• TASK OBJECTIVE: The answer should be one number: the count of lines in the listing below with "sidebar" in them.

• MATERIAL SHOWN:
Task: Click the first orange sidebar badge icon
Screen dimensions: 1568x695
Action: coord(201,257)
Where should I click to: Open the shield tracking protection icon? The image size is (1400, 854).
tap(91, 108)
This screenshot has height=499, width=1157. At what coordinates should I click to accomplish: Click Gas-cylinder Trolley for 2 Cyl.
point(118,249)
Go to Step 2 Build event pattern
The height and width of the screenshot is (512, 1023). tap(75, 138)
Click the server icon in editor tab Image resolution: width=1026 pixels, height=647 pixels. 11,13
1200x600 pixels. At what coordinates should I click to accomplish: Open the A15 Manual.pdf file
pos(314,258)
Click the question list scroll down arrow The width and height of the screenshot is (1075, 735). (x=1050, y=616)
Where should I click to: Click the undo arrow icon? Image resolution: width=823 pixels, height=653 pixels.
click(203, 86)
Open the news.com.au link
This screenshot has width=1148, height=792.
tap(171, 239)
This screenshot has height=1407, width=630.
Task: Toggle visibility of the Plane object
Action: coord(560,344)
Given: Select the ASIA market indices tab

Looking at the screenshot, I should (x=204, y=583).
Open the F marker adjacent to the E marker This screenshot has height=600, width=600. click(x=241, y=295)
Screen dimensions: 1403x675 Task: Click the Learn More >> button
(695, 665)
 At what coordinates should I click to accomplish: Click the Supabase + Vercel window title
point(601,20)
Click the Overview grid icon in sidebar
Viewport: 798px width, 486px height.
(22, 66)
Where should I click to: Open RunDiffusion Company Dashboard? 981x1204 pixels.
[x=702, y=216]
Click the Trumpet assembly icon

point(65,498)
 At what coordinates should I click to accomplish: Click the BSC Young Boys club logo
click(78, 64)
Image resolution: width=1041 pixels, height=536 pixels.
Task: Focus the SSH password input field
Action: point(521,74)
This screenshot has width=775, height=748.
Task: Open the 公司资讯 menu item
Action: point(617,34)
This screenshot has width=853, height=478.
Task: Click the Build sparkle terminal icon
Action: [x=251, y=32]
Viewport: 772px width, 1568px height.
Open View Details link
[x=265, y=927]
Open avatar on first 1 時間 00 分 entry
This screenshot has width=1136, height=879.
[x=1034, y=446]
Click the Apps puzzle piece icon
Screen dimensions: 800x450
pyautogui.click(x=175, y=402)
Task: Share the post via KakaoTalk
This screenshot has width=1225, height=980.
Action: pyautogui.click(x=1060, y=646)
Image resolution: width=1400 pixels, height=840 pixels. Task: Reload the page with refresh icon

• EXERCISE SOLUTION: 2